• WHAT TO WORK ON: Please reproduce the news report on the Crews sentencing recommendation word for word, starting with "Prosecutors argued that" and going on through "were not followed.".

A government sentencing memorandum was filed in U.S. District Court on Wednesday, arguing Katie Crews should serve a probation sentence for her role in McAtee’s death.

Crews plead guilty in Oct. to one count of deprivation of rights under color of law. As part of the guilty plea, Crews agreed not to pursue another law enforcement job.

In June 2020, Crews and other officers were given orders to disperse crowds gathering near McAtee’s restaurant during the summer protests following Breonna Taylor’s death.

>>FULL COVERAGE: The Breonna Taylor Case

The former officer told investigators she had fired pepper balls at McAtee’s niece, Machelle McAtee, after she refused to get back in the restaurant during the mayor’s enacted curfew.

David McAtee pulled Machelle out of a doorway after the pepper balls were fired, and documents state he opened the door and fired several shots with a gun.

Crews, another LMPD officer and two National Guard soldiers returned fire, with one of the National Guard soldier’s bullets striking and killing McAtee.

The FBI case began as Crews was cleared of all state charges, with Commonwealth Attorney Tom Wine saying Crews acted appropriately in returning fire.

Prosecutors argued that while Crews’ use of force was excessive, her actions were done with a “legitimate law enforcement purpose” to clear the area and enforce the curfew.

Documents state Crews first shouted verbal arguments, then fired pepper balls at the ground before eventually firing at McAtee’s niece after Crews’ orders were not followed.

Prosecutors said they did not identify any use of excessive force by Crews prior to the incident, stating the former officer had no criminal history.

Due to the listed reasons, prosecutors recommended sentence of probation with 100 hours of community service as sufficient punishment.

Crews is scheduled to be sentenced on Jan. 30.

• Stored records:
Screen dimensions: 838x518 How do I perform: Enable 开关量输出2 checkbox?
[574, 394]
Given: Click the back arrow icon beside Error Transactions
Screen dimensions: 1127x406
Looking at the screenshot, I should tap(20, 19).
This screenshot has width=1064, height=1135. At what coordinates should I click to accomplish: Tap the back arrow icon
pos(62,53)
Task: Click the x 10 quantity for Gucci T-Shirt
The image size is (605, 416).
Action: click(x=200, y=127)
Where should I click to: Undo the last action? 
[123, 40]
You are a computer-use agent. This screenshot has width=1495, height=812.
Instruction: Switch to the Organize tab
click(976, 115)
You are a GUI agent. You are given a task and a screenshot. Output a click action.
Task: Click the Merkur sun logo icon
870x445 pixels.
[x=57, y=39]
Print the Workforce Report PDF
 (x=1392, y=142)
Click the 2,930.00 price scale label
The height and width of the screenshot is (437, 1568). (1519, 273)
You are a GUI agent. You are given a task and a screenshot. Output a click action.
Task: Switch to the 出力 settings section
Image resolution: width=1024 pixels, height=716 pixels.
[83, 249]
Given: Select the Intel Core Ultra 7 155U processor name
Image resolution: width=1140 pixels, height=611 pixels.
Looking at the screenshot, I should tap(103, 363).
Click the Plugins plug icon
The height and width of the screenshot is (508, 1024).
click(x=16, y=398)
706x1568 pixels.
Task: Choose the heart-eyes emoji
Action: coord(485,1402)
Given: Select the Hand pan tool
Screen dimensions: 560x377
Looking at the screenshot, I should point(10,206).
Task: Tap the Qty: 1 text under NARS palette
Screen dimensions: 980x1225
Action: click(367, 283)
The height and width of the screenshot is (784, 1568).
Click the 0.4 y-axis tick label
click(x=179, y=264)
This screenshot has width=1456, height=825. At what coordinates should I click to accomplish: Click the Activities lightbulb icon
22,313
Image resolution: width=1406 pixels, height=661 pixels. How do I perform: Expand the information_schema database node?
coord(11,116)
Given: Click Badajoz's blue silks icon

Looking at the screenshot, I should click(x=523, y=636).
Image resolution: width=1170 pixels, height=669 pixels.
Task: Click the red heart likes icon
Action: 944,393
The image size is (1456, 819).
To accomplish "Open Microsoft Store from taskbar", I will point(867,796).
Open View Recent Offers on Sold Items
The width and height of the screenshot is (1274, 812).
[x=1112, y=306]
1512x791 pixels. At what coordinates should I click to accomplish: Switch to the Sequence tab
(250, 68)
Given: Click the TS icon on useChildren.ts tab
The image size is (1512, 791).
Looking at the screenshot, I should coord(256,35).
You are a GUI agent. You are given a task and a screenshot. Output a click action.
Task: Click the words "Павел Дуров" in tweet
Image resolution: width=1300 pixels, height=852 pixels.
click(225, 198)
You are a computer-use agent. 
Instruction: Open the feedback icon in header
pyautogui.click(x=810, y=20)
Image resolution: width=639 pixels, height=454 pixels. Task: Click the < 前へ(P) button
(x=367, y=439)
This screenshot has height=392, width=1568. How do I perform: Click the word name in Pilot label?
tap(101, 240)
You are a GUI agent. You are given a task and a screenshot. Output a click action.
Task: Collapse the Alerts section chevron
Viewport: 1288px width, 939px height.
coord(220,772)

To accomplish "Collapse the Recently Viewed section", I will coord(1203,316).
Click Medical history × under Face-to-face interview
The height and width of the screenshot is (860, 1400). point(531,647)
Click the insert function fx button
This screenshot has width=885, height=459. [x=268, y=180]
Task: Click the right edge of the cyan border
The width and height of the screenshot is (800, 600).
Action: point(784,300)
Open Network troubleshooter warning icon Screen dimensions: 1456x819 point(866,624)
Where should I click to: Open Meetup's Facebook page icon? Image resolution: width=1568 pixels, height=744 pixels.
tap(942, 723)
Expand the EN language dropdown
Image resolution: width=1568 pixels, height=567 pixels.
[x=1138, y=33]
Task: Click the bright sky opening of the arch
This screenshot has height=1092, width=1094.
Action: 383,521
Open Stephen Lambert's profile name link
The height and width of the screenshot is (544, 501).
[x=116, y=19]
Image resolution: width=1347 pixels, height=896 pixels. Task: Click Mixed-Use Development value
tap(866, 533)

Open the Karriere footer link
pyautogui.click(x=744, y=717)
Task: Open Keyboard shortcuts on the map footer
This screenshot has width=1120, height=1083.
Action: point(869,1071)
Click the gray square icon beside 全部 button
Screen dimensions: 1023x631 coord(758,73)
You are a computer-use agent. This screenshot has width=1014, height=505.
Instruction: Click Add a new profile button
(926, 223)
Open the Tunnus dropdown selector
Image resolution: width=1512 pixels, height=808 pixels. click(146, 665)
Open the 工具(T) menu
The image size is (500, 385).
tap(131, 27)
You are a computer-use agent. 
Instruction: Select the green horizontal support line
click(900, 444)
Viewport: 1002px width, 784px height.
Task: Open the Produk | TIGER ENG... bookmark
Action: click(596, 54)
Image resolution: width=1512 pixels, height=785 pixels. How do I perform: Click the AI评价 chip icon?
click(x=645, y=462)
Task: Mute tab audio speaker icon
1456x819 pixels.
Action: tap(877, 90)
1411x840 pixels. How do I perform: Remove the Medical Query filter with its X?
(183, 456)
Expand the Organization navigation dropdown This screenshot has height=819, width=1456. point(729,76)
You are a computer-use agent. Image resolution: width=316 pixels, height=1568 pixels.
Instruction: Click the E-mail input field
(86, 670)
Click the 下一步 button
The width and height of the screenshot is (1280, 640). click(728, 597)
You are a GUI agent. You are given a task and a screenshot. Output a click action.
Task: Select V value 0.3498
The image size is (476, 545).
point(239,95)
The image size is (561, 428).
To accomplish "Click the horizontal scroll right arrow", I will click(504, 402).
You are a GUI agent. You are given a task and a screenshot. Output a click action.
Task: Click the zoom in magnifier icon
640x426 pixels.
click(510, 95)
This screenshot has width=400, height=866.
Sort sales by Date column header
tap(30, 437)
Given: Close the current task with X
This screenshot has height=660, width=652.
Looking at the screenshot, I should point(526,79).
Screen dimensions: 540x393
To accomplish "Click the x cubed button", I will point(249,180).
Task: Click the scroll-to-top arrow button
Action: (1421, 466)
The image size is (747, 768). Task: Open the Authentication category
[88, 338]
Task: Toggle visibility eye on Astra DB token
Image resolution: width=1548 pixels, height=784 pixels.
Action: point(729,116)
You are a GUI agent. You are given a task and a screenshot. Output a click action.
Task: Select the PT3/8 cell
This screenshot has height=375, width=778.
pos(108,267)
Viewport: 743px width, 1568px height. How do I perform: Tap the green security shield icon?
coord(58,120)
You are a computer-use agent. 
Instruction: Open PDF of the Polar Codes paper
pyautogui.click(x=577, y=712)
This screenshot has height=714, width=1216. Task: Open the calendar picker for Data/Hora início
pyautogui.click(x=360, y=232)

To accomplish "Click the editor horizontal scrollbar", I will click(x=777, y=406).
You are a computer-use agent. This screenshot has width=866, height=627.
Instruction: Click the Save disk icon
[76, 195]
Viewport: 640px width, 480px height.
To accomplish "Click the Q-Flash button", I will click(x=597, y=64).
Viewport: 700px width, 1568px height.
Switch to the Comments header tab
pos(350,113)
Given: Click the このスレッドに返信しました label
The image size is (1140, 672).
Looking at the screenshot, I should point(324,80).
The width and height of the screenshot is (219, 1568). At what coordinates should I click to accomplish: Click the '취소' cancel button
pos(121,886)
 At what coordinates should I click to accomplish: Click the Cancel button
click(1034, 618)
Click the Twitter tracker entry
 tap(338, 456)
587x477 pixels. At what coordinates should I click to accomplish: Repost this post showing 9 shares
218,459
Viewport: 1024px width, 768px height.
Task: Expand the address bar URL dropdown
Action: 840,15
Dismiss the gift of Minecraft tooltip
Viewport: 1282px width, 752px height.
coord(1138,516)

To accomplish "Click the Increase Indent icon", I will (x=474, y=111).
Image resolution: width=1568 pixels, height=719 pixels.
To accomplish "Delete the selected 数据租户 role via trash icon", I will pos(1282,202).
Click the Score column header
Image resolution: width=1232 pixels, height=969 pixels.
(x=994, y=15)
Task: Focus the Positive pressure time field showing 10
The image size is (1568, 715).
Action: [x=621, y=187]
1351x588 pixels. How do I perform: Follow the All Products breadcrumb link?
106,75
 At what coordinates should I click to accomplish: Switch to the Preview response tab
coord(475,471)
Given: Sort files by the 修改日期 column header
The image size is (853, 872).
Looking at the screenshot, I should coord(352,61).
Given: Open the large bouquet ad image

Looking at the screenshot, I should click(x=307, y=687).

• SOLVED EXERCISE:
Prosecutors argued that while Crews’ use of force was excessive, her actions were done with a “legitimate law enforcement purpose” to clear the area and enforce the curfew.

Documents state Crews first shouted verbal arguments, then fired pepper balls at the ground before eventually firing at McAtee’s niece after Crews’ orders were not followed.